[start Extracted entries]

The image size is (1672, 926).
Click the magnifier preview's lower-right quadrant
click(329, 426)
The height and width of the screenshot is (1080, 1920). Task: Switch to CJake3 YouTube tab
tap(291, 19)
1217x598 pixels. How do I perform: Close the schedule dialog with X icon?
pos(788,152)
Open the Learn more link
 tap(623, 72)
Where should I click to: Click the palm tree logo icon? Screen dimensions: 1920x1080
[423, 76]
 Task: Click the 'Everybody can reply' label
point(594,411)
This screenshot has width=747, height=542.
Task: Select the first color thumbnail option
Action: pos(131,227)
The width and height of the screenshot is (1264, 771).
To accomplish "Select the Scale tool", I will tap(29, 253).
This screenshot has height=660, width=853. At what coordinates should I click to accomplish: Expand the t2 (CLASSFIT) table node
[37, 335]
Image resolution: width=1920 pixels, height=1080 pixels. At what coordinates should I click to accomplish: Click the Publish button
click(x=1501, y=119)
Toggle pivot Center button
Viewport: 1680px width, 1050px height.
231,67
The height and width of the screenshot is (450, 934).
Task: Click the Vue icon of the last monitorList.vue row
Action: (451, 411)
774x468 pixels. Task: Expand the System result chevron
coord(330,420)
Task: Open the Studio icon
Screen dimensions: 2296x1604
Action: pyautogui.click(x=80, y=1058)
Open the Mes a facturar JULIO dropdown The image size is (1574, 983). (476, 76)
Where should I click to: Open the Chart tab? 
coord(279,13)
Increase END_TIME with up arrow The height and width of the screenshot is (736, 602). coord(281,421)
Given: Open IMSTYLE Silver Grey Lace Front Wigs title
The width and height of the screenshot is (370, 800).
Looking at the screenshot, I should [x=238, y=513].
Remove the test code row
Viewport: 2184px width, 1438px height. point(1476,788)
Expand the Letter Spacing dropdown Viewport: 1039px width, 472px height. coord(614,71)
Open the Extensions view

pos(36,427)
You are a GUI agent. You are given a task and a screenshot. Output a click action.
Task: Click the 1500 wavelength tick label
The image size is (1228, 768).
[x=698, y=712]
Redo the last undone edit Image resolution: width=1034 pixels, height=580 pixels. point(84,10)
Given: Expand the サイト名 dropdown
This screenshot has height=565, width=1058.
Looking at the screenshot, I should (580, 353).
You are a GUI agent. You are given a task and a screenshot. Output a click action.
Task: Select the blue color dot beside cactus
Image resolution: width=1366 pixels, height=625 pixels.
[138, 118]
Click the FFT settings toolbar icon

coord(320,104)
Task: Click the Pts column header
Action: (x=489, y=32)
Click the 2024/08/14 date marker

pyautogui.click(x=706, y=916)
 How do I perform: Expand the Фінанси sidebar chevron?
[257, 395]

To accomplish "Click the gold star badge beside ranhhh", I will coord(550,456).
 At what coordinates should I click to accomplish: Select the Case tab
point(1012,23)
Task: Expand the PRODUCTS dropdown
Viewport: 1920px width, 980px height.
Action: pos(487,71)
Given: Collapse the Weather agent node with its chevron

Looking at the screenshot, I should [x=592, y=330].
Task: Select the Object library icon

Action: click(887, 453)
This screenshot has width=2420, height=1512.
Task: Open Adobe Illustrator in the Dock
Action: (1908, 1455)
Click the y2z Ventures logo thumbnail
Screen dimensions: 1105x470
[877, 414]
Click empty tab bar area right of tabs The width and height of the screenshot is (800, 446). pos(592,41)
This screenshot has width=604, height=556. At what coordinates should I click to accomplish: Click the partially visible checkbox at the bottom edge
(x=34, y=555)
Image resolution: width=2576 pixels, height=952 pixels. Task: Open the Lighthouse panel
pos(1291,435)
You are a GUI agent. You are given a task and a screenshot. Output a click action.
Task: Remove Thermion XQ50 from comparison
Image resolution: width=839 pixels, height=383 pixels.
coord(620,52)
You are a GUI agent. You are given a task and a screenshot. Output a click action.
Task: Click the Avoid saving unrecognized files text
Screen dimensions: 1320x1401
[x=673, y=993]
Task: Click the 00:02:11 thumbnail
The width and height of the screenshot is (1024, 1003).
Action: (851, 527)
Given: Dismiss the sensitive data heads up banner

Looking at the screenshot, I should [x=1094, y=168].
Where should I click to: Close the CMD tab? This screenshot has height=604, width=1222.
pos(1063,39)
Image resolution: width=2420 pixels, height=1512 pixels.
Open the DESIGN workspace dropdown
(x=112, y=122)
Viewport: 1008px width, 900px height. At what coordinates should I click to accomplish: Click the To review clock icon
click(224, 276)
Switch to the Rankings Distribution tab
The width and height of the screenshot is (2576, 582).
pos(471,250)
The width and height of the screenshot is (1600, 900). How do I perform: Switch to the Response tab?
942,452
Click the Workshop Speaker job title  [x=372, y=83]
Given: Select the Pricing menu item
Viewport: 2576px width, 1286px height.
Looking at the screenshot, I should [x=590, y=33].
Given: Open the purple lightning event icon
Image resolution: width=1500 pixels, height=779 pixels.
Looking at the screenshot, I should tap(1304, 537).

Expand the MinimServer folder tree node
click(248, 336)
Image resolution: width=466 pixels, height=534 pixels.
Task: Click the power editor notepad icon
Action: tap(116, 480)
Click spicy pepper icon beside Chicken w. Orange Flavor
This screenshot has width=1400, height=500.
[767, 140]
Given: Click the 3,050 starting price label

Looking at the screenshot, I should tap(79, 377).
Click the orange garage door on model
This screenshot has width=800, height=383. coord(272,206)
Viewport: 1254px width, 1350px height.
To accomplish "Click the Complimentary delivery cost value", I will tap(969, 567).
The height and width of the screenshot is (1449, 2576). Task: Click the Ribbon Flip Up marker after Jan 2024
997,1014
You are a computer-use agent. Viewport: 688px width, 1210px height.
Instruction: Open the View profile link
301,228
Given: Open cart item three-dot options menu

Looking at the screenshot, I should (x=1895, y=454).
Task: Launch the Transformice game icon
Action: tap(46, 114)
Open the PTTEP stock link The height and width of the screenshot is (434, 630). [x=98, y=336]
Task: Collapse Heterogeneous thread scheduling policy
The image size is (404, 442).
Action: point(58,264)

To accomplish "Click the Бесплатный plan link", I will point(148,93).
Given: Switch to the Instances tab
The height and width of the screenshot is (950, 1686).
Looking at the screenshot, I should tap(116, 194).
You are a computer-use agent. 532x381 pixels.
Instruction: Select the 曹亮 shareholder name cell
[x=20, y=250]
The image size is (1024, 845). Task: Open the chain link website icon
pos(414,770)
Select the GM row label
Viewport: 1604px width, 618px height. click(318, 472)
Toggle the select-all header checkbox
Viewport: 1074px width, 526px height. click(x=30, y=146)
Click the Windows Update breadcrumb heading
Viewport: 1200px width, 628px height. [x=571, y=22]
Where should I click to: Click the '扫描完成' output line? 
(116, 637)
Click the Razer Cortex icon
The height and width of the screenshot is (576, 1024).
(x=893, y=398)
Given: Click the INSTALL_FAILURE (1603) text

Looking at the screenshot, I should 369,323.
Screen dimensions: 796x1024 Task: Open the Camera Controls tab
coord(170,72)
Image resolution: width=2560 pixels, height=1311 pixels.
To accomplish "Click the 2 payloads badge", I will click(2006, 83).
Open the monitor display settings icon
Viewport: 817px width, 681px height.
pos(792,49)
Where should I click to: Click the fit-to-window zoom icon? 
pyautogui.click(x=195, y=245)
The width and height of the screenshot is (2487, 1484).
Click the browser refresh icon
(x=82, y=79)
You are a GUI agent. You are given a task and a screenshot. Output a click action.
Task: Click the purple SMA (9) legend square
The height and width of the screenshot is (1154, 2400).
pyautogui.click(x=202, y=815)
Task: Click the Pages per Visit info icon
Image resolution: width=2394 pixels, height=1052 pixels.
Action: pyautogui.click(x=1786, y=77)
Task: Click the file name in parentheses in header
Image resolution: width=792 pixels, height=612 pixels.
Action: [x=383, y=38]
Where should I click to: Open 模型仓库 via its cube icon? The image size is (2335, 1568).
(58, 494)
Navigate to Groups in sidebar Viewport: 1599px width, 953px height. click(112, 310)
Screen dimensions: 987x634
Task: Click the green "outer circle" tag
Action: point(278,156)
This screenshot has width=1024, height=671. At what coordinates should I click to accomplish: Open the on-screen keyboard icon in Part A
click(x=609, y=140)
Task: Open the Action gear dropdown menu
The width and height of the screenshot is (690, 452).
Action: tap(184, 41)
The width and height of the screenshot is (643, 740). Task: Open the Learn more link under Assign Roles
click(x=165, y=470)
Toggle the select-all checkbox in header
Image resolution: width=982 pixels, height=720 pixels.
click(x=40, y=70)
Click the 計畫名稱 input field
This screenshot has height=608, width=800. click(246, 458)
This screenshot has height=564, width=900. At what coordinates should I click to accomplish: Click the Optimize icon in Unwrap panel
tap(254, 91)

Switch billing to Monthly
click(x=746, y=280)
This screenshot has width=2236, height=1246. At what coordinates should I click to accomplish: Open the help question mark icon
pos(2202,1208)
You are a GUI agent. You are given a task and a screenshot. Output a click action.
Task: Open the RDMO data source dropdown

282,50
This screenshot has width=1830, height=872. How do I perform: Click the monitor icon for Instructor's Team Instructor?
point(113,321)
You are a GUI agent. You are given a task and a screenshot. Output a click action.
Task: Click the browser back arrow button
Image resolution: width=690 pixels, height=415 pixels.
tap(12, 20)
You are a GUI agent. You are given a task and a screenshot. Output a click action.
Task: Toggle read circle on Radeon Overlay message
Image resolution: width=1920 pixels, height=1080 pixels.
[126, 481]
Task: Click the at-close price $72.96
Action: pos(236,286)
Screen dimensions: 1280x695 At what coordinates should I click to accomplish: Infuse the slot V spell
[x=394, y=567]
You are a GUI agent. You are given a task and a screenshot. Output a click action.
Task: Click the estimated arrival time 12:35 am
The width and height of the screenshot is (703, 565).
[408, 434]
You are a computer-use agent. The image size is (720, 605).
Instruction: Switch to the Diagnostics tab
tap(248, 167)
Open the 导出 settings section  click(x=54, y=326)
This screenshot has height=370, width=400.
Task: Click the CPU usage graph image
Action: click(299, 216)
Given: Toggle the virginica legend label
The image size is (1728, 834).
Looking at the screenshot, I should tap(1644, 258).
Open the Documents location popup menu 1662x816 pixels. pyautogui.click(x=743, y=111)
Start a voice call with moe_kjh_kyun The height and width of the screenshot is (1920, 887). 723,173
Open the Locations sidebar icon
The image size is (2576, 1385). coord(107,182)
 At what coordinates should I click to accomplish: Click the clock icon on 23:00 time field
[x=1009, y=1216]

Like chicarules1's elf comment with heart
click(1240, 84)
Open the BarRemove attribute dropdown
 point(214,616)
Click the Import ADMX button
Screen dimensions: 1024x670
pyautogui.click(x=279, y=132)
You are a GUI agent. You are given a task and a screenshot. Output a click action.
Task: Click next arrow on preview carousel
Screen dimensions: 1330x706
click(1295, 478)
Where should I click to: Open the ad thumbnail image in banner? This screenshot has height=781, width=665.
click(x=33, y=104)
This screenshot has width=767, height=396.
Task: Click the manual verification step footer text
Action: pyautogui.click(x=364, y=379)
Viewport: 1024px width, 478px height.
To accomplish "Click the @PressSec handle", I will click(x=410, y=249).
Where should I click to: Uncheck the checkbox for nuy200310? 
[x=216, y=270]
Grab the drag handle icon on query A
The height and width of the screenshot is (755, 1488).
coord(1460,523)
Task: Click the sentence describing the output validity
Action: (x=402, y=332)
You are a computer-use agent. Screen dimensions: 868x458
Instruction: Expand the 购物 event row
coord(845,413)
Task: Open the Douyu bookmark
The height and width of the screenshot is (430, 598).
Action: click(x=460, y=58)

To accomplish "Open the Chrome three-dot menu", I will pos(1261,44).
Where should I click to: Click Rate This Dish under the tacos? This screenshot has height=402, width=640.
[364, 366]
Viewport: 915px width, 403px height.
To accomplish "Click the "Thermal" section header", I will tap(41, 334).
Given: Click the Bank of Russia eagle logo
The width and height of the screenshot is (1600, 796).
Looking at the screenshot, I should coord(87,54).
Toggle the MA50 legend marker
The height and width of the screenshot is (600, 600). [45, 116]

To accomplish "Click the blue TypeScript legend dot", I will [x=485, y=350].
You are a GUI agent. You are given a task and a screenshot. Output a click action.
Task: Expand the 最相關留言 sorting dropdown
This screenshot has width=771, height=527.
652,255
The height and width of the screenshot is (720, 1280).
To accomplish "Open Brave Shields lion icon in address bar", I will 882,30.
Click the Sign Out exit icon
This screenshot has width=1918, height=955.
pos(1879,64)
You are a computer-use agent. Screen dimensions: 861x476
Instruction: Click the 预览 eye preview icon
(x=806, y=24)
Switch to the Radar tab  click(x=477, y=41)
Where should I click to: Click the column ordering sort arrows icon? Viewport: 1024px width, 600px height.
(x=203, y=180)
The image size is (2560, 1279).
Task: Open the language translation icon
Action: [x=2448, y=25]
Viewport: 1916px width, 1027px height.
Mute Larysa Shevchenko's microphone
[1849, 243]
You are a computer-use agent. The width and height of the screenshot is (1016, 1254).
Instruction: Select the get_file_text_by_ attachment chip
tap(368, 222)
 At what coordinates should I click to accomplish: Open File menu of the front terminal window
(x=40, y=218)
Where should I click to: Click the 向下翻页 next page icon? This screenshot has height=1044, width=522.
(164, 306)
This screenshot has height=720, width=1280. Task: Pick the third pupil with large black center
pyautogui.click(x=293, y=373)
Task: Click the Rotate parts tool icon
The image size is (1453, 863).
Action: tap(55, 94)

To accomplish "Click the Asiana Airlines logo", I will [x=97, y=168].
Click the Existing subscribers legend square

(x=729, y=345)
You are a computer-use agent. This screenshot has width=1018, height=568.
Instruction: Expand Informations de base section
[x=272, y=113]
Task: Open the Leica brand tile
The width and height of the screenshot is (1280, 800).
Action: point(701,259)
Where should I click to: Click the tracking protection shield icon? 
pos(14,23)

[end Extracted entries]

*Short exercise*. Reproduce the records verbatim, starting at their first line and ending at the line that contains "Increase END_TIME with". Include both of those lines.

*Written answer*.
The image size is (1672, 926).
Click the magnifier preview's lower-right quadrant
click(329, 426)
The height and width of the screenshot is (1080, 1920). Task: Switch to CJake3 YouTube tab
tap(291, 19)
1217x598 pixels. How do I perform: Close the schedule dialog with X icon?
pos(788,152)
Open the Learn more link
 tap(623, 72)
Where should I click to: Click the palm tree logo icon? Screen dimensions: 1920x1080
[423, 76]
 Task: Click the 'Everybody can reply' label
point(594,411)
This screenshot has width=747, height=542.
Task: Select the first color thumbnail option
Action: pos(131,227)
The width and height of the screenshot is (1264, 771).
To accomplish "Select the Scale tool", I will tap(29, 253).
This screenshot has height=660, width=853. At what coordinates should I click to accomplish: Expand the t2 (CLASSFIT) table node
[37, 335]
Image resolution: width=1920 pixels, height=1080 pixels. At what coordinates should I click to accomplish: Click the Publish button
click(x=1501, y=119)
Toggle pivot Center button
Viewport: 1680px width, 1050px height.
231,67
The height and width of the screenshot is (450, 934).
Task: Click the Vue icon of the last monitorList.vue row
Action: (451, 411)
774x468 pixels. Task: Expand the System result chevron
coord(330,420)
Task: Open the Studio icon
Screen dimensions: 2296x1604
Action: pyautogui.click(x=80, y=1058)
Open the Mes a facturar JULIO dropdown The image size is (1574, 983). (476, 76)
Where should I click to: Open the Chart tab? 
coord(279,13)
Increase END_TIME with up arrow The height and width of the screenshot is (736, 602). coord(281,421)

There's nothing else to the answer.